As the minister announced this, she added that some of the agencies had started returning various sums, saying that N640m had been received from the Nigeria Shippers Council, for instance. She noted that the total independent revenue generated between January and October 2016 was N272.03bn but there was a projected increase to N811.03bn as recovery of amounts owed continued. She said the audit revealed that there was a lot of non-remittances and under-remittances of operating surpluses and that some agencies were operating without an approved budget. There were also overstating of budget and spending above budgeted amounts, failure to reconcile accounts and existence of irreconcilable differences. The audit also showed that there was under-reporting of revenues, failure to submit audited financial statements, payroll fraud and exaggeration of payroll costs, over-payment of staff salaries and abuse of personnel grants. She didn’t stop there. She said there was unapproved monetisation of medical and other allowances, all of that perpetrated by those who were in agencies where they should serve the people; we haven’t even come to politicians. So, if the reader thinks I’m rather enthusiastic about PACAC and what the finance minister says she’s doing, that’s one reason.

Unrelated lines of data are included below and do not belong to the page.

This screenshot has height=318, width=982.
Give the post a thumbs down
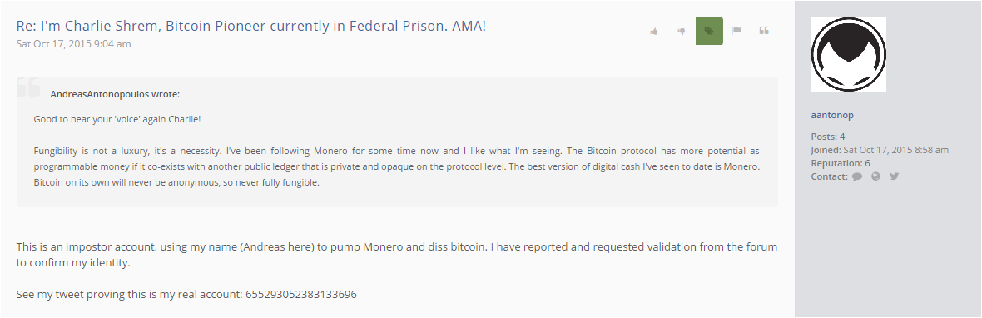tap(682, 32)
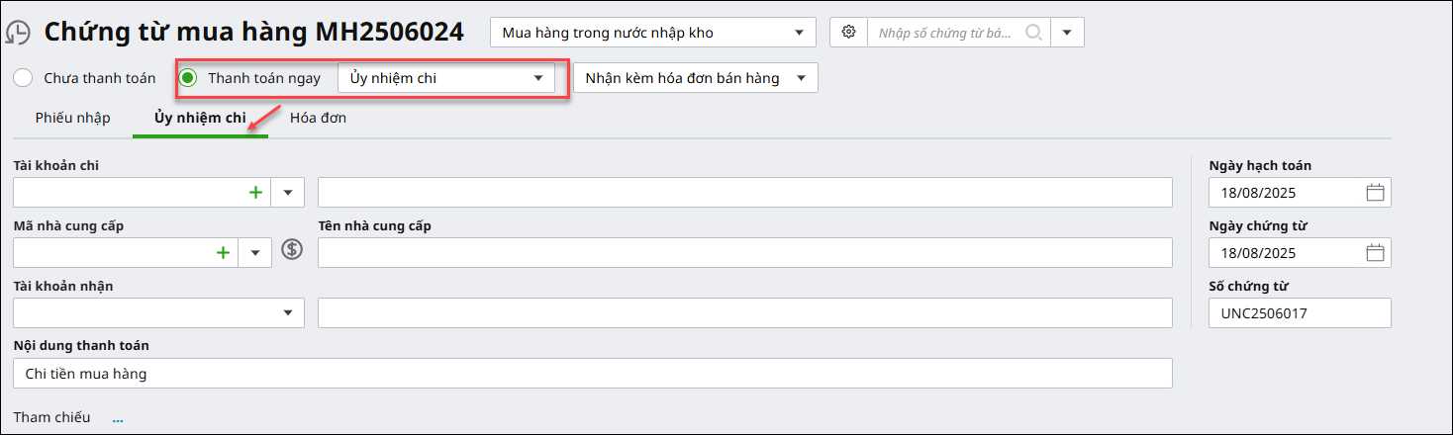Image resolution: width=1453 pixels, height=435 pixels.
Task: Click the Tham chiếu ellipsis link
Action: point(118,418)
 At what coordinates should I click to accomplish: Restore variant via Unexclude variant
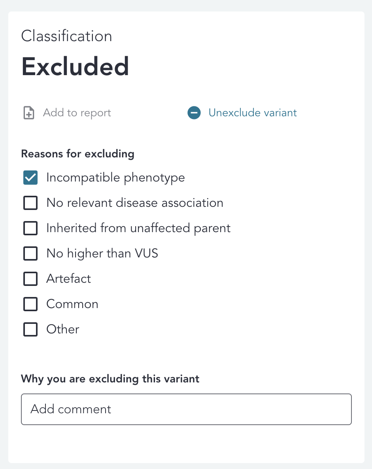(253, 113)
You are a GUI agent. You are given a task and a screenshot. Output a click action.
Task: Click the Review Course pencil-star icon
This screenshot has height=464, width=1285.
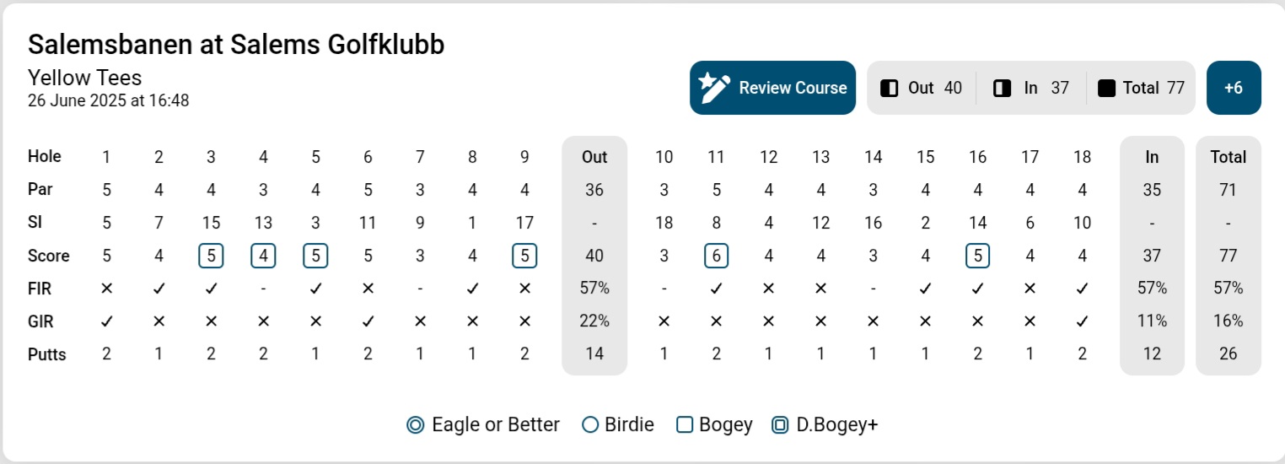[x=714, y=88]
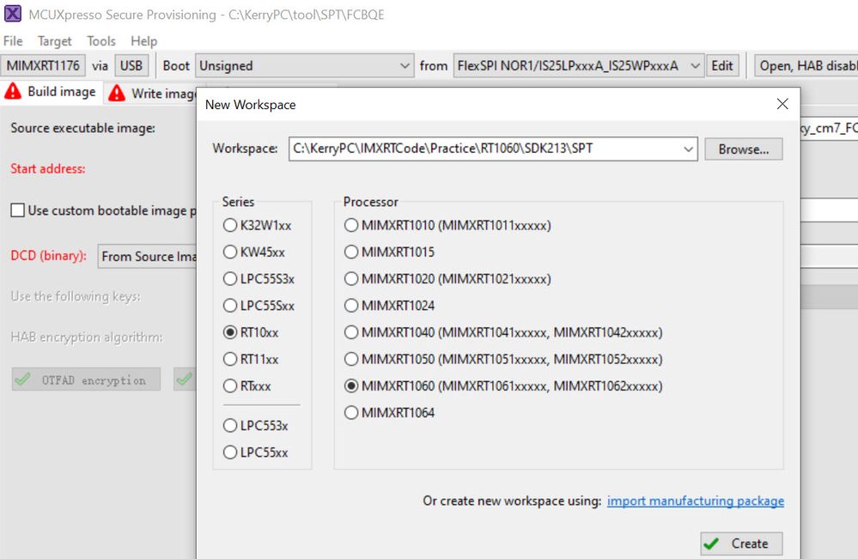
Task: Click the Browse button for workspace
Action: coord(743,149)
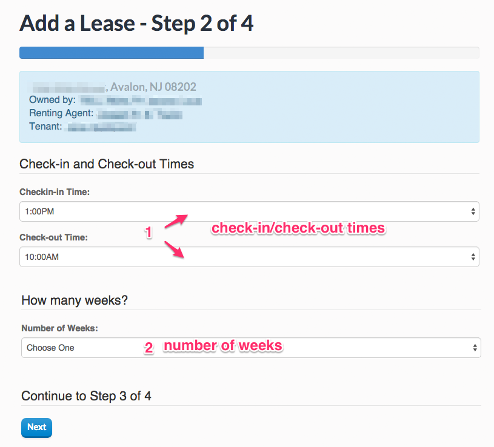Open the Check-out Time dropdown showing 10:00AM
The height and width of the screenshot is (447, 494).
pos(242,257)
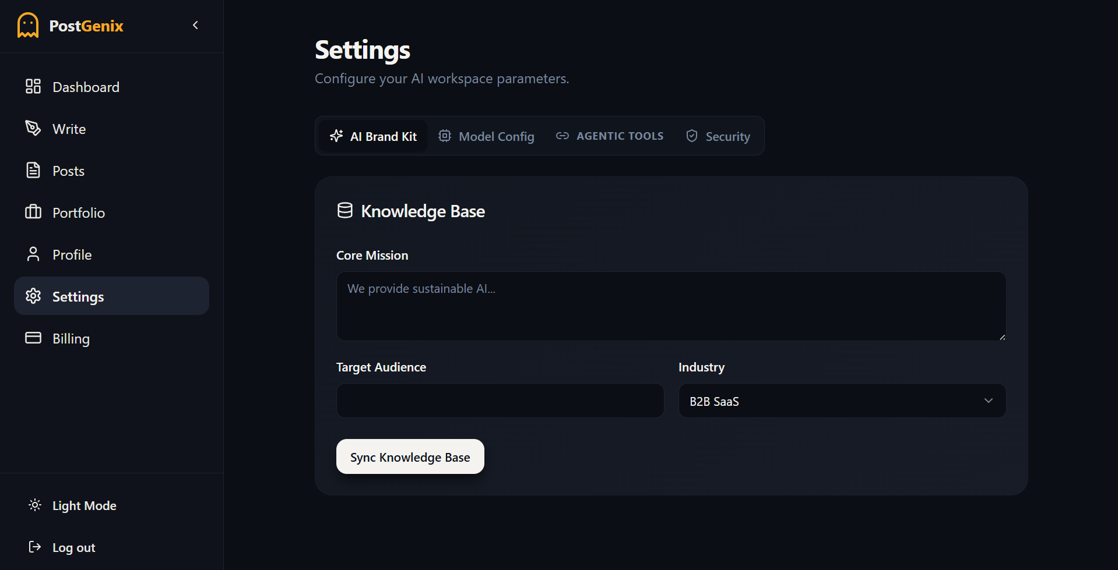
Task: Open the Agentic Tools tab
Action: coord(610,136)
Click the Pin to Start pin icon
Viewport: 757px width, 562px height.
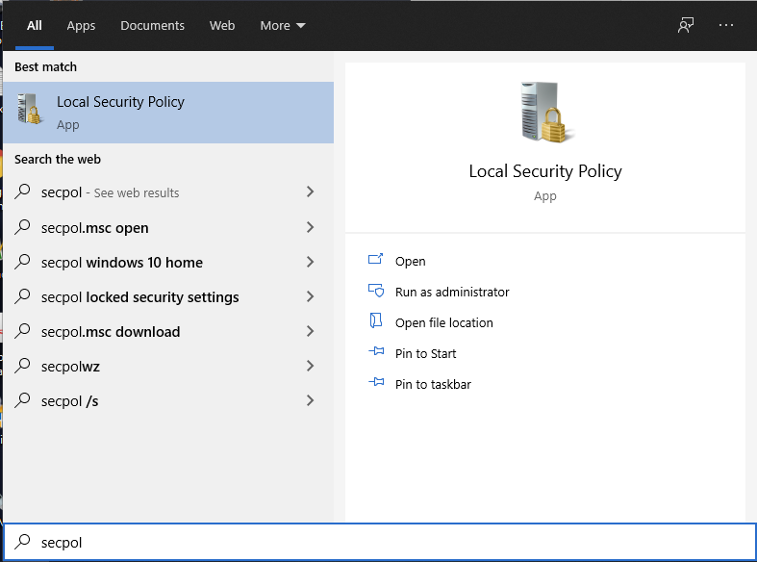pyautogui.click(x=376, y=353)
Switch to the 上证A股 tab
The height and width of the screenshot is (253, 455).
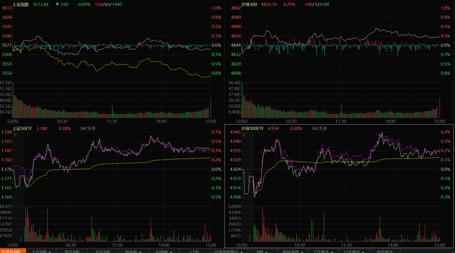(x=40, y=251)
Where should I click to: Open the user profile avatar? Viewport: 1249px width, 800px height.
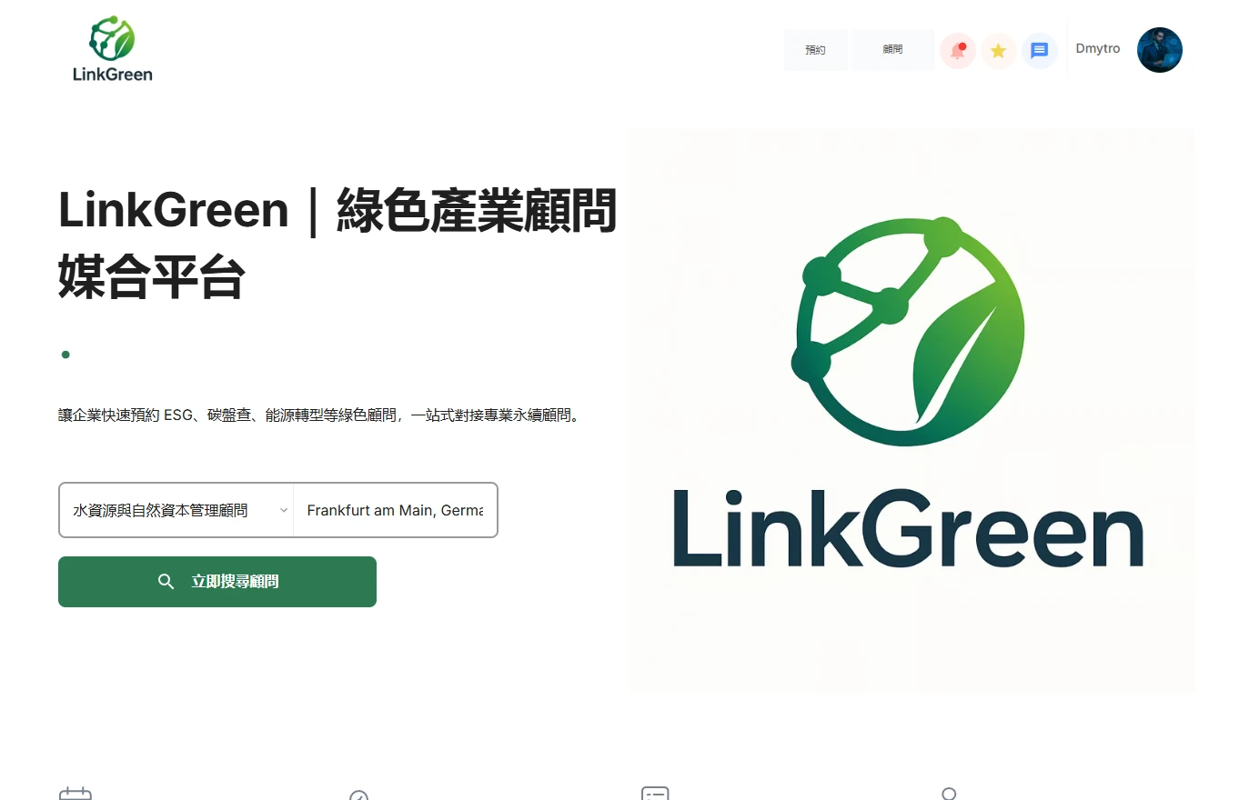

Adeosun even noted that the audit findings in the agencies were so serious that the decision was taken that some of the reports should go to the Economic and Financial Crimes Commission for prosecution purposes. Now, if one placed all of that against a comment once made by the Minister of Information and Culture, Alhaji Lai Mohammed, the reader might just have an idea why I should take note of the latest tunes from Adeosun’s whistle. Treasury looters are the greatest assaults to the collective human rights of Nigerians, Mohammed had said, noting further that such looters had reduced the average Nigerians to nothingness and humiliated the country. We all have what we want to say against each administration, but, to me, if public funds are recovered while efforts are made to restrict access to other looters, I wouldn’t want to lose sight of it.